Talk live with a friend.

The sound of the human voice can be reassuring, welcoming, like balm that soothes a wound. Talking live with a friend, loved one or family member, even a trusted co-worker can help ease loneliness, temper sadness, eradicate orneriness, dampen anger and erase disappointment. It isn’t what you talk about that makes a difference, though. It’s the fact that you are exchanging pleasantries and conversation with another human being, someone who can react to the tone of your voice and acknowledge in real time what’s going on with both of you. The reciprocity of this communication helps lift spirits and dash a down mood, especially during times of stress.

Get creative.

Feel like splashing some paint on a canvas to vent frustration or see where your creativity takes you? A study from Drexel University’s College of Nursing and Health Professions found that coloring and other forms of art therapy can help dispel a bad mood. Delving deeper into their experiments, however, they found that when participants engaged in open studio sessions, or art therapy moderated by and with the encouragement of a therapist also worked to create good feelings. The key takeaway here is to have an audience or co-participant as you get creative, for it’s the exchange of ideas in the process of being creative that appears to further self-discovery, creative expression and exploration resulting in improvements in mood.

Count your blessings.

Gratitude is good for body, mind and soul. Put another way, when you’re grateful, you’re enhancing your ability to improve mood through boosts in overall well-being. Show gratitude when you receive something from another, when you wake up in the morning and feel grateful to be alive, when you think about all the good things in your life and acknowledge how blessed you are to have them.

Do something for another.

Did you know that the simple act of doing something good for another can lead to a feeling of contentment? Researchers at the University of Zurich found that generosity – even a little generosity – makes people feel better afterwards, experiencing greater contentment. Even the intent to do something was enough to signal the brain’s altruistic area and intensify interaction between that area and the one associated with happiness. Help your neighbor take out the trash barrels, bring backyard flowers to a shut-in, hold open the door for others at the coffeeshop, say hello to those you pass on your walks. It doesn’t take much to make a substantial difference in your mood.

Challenge your mind.

Distraction may be your best solution to thwart a negative mood, especially if other avenues aren’t available to you now. Busy yourself in problem-solving, drag out the puzzle box and set to work arranging the pieces in a cohesive whole. Balance your checkbook. Pull together the paperwork to take to your CPA or start on your income tax return. The more challenging the effort, the more likely you’ll find your sour mood dissipates. Even small increments of success will add to your satisfaction and help boost your mood.

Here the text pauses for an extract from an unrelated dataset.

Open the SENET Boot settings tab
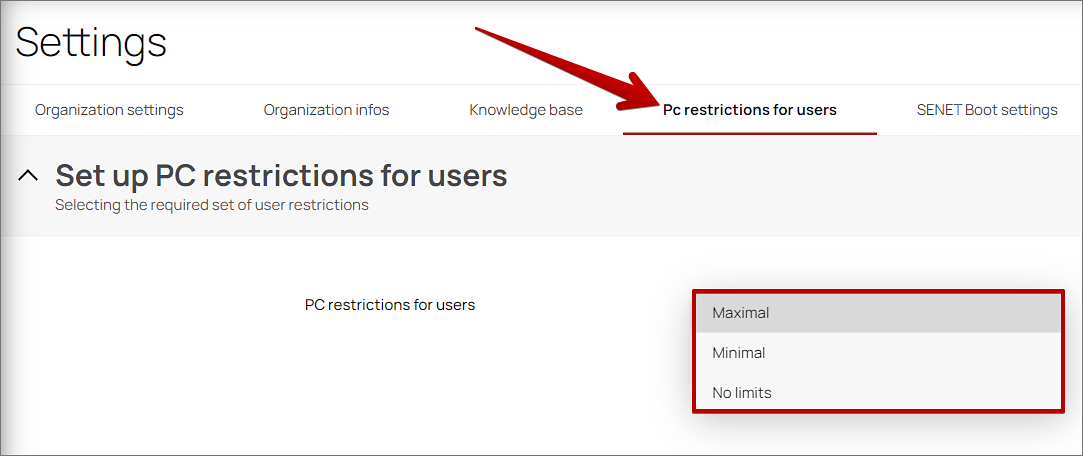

Engross yourself in a book or movie.

Like mind challenges’ ability to improve mood, diving into an enjoyable book or getting lost in a movie also create the opportunity to ditch unwelcome thoughts and negative mood with little effort. Since it’s so easy to do, it helps to always have a book ready that you want to read or are already in the process of reading. Movies you’ve taped on the DVR or bookmarked on your TV provider’s site also help ensure you’ve got access to entertainment that you can engross yourself in.

Plan a goal for tomorrow that excites you.

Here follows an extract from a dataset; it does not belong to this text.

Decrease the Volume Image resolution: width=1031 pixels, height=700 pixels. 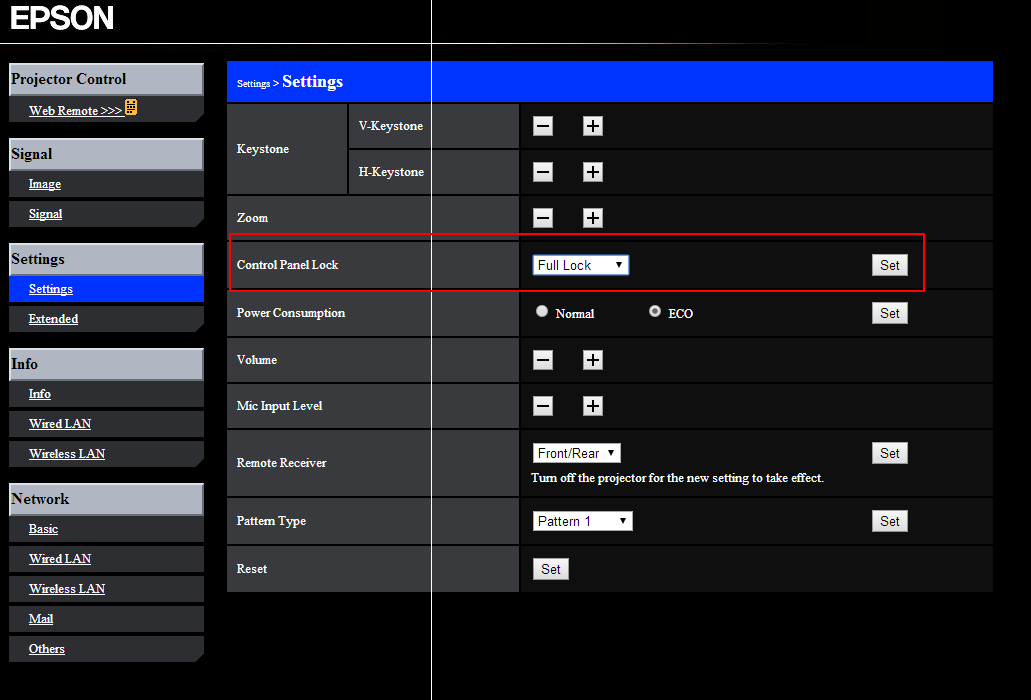542,360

Nothing lifts spirits more than looking forward to doing something. When you create goals that you can’t wait to get busy working on, you’re already boosting your mood. For this reason, it’s always helpful to have a list of goals to refer to, so you have something to do tomorrow that excites and motivates you. Revise your goals regularly, making notes on progress achieved and what yet needs attention. This exercise also serves to sharpen your interest level for what’s on your agenda tomorrow. Looking forward, not backward, is often the key to overcoming negative thoughts or mood.